* **DATASET**:
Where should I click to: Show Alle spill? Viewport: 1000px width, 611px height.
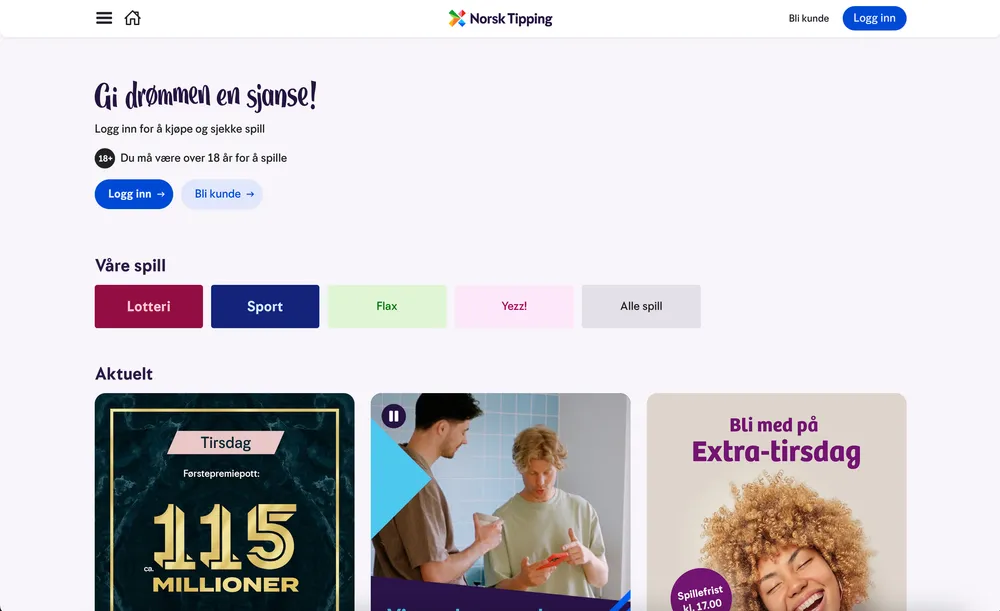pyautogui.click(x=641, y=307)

==

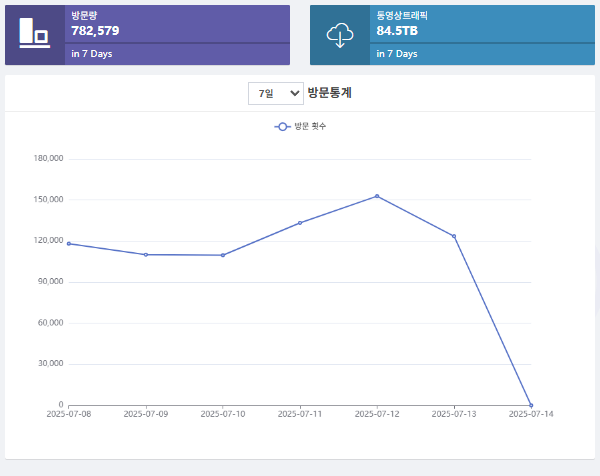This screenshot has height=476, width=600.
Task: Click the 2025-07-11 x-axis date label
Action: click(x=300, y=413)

* * *

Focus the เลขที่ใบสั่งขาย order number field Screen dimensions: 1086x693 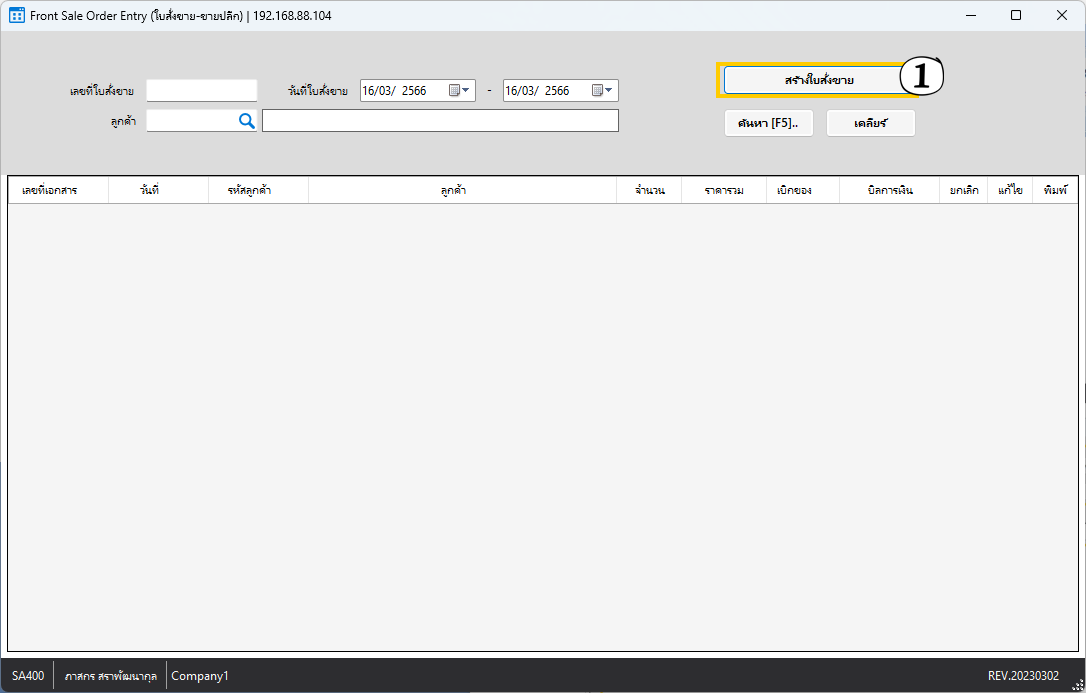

* **GOAL**: Could you rewrite the rows from the line with "This screenshot has height=476, width=600." to the line with "Action: click(x=300, y=413)", replacing "x-axis" with "horizontal axis", leaving everything else unchanged and omitting the pictures?

* **FINISHED EXERCISE**:
This screenshot has height=476, width=600.
Task: Click the 2025-07-11 horizontal axis date label
Action: click(x=300, y=413)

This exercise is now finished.